Timothy Mark Nelson
Professor of Molecular, Cellular, and Developmental Biology; Director, Marsh Botanical Garden
Arabidopsis; Zea mays; vascular patterning
Our work is aimed at pattern formation in the development of leaves. The leaf is ideal for evaluating cell lineage, local cell interactions, and positional information in these processes, since the patterns of cells are simple and reiterative. One recent research focus has been on the formation of the regular venation pattern that appears to guide leaf cell differentiation on a fine scale. In Arabidopsis, we are using genetic screens to isolate vascular pattern mutants, characterizing genes with provascular specific expression patterns, and using laser-capture microdissection (LCM) to compare expression profiles of provascular and vascular cells. Another focus has been on the interactions of cell types and transcriptional networks in developing leaves. We have recently used LCM and transcriptional profiling to isolate cell-specific RNAs for a complete cell type transcriptome atlas of rice (>100 cell types) and to identify C4-photosynthesis-specific transcriptional networks in developing maize leaf mesophyll and bundle sheath cells.

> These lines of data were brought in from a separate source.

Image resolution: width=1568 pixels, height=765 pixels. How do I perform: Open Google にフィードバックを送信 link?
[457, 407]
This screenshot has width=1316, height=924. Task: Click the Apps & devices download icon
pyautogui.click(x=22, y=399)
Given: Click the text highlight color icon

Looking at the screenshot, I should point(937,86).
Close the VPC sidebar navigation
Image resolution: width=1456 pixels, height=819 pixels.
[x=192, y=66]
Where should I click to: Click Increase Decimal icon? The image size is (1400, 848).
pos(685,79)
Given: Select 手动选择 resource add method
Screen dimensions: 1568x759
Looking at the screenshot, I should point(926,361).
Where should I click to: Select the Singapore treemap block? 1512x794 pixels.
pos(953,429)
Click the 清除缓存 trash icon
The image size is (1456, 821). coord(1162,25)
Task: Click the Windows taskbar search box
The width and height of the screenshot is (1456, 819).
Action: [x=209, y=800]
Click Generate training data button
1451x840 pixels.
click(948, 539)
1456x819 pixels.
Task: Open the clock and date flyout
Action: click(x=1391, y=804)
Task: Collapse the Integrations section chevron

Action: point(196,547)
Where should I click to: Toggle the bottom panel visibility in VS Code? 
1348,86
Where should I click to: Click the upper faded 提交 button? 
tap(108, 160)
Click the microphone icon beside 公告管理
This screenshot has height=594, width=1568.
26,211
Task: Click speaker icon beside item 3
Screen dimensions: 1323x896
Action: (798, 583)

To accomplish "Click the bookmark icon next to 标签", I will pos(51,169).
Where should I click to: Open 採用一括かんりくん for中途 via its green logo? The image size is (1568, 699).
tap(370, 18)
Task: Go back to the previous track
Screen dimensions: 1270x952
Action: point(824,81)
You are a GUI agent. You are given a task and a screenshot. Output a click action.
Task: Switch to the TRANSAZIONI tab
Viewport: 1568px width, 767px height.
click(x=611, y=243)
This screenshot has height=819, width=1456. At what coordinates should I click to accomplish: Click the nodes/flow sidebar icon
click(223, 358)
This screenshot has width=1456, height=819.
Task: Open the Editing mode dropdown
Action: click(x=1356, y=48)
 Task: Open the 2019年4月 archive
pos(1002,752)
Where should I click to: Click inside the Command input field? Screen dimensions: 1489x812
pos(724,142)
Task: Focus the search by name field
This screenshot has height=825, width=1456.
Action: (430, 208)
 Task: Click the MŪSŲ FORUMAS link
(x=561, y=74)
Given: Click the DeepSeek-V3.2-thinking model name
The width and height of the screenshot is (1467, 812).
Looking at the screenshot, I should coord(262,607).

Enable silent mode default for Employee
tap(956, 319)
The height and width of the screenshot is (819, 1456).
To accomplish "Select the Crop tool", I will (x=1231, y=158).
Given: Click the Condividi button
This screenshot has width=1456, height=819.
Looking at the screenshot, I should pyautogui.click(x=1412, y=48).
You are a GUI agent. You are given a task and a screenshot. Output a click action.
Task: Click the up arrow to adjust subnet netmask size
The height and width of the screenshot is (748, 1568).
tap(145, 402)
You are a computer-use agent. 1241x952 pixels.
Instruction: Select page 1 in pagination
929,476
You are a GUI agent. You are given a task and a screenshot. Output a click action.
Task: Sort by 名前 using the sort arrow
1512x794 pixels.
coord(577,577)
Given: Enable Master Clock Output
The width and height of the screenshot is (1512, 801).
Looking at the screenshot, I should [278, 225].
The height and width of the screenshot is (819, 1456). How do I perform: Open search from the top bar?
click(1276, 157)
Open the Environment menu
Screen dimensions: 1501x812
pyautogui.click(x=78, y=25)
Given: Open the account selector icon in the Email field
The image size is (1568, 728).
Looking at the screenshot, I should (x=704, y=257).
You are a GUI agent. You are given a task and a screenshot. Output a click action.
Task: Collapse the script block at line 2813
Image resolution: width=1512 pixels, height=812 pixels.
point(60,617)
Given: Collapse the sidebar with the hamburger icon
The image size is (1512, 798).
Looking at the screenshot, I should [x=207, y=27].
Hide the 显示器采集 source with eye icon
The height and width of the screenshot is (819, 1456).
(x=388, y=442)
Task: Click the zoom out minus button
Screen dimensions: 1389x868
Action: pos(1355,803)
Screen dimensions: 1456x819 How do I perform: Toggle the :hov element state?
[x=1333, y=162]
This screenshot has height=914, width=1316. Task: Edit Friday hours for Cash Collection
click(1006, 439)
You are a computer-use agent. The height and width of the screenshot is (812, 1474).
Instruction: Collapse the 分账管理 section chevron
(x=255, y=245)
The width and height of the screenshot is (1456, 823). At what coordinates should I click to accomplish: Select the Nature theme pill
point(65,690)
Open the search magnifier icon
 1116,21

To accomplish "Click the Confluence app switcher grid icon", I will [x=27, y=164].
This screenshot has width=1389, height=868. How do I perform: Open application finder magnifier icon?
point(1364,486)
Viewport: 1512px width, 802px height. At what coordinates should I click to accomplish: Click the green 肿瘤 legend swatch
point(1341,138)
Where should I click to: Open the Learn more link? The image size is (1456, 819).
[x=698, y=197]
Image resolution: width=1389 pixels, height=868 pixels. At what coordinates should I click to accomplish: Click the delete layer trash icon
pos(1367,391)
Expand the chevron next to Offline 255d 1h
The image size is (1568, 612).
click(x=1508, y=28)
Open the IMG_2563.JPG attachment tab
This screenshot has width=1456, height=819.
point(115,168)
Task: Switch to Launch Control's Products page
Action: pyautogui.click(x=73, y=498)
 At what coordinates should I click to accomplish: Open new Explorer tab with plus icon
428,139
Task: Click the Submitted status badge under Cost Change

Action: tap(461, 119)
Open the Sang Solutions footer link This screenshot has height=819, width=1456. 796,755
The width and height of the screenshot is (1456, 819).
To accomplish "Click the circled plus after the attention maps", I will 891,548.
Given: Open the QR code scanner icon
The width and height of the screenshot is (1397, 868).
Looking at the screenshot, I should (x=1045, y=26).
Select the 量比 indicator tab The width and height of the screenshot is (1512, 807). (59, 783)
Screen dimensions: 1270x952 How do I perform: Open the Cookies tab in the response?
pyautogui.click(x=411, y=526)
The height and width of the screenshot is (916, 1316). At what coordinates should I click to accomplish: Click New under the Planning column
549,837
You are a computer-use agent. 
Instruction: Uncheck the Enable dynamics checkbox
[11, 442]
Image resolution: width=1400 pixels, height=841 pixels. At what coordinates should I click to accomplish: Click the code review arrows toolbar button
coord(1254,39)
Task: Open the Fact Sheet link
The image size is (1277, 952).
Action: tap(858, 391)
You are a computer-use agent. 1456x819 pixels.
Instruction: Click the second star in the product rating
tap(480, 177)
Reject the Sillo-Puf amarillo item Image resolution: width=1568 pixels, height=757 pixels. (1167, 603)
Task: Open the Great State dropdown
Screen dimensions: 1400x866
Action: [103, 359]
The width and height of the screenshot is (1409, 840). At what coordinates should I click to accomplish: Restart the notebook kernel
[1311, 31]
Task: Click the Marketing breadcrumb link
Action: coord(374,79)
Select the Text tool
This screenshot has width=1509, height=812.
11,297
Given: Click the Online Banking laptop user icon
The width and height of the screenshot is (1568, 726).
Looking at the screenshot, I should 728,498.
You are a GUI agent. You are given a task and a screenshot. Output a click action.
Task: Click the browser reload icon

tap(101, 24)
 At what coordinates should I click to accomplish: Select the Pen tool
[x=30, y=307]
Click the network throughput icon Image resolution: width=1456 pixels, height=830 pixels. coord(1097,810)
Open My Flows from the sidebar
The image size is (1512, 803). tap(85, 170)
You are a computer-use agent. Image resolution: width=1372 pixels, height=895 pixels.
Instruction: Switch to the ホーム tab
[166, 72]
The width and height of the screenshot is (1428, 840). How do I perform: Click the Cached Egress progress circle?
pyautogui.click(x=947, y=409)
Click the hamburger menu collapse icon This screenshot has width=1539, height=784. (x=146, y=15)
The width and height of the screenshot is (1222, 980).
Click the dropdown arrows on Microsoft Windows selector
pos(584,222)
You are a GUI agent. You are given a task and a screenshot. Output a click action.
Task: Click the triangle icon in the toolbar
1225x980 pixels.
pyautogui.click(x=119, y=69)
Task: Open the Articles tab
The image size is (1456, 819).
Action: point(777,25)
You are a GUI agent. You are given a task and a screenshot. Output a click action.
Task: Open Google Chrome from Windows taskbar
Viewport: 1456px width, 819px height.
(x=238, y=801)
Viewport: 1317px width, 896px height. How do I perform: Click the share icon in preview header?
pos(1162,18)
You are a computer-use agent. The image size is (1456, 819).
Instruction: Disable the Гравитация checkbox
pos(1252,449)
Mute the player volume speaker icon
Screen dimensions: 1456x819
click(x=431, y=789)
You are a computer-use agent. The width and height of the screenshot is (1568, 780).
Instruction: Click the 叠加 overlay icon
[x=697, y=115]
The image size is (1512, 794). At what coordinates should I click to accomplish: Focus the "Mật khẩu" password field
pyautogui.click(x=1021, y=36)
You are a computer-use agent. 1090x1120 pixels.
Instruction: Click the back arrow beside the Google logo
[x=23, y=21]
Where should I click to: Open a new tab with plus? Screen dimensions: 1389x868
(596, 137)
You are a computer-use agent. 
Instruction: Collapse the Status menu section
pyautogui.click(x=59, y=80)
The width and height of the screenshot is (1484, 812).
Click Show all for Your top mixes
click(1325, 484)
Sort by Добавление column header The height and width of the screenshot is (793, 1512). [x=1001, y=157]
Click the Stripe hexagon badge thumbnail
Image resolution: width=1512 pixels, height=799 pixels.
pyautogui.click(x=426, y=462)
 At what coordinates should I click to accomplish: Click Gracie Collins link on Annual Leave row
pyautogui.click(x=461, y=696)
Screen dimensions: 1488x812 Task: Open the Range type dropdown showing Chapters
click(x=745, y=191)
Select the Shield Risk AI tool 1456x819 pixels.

Extensive Research Description
One effort in the lab is aimed at understanding the formation of the regular venation pattern that appears to guide leaf cell differentiation on a fine scale. We have used three strategies to identify the genes and pathways that form the simple venation pattern of Arabidopsis leaves: 1) cloning of vascular pattern mutants, 2) screening of genes with provascular (PV)-specific expression patterns, and 3) analysis of expression profiles of PV cells by laser-capture microdissection (LCM) and microarray analysis. Recently, we characterized the roles of specific phosphoinositols (PIs) that regulate intracellular vesicle traffic essential for vein polarity and vascular cell continuity in developing leaves, and characterized several mutants with defective vein patterns that correspond to the proteins that produce or perceive these PIs. In collaboration with the Deng and Zhao labs, we mined our growing cell-specific transcriptome atlas for rice (http://plantgenomics.biology.yale.edu/riceatlas/) to identify a host of features specific to individual cell types, including cell-specific genes and promoter motifs, cell-specific pathways and hormone-response centers. In a third (collaborative) area of effort, we are undertaking a systems biology comparison of developing leaves of three grass species: rice (a C3-type plant), maize (moderate C4 plant), and sorghum (extreme C4 plant), to attempt to learn the molecular developmental basis of high-efficiency C4-type photosynthesis. We have thus far obtained the inventories of transcriptomes, proteomes and metabolites from maize developmental stages and physiological states and are now obtaining comparable data from corresponding stages and states of rice.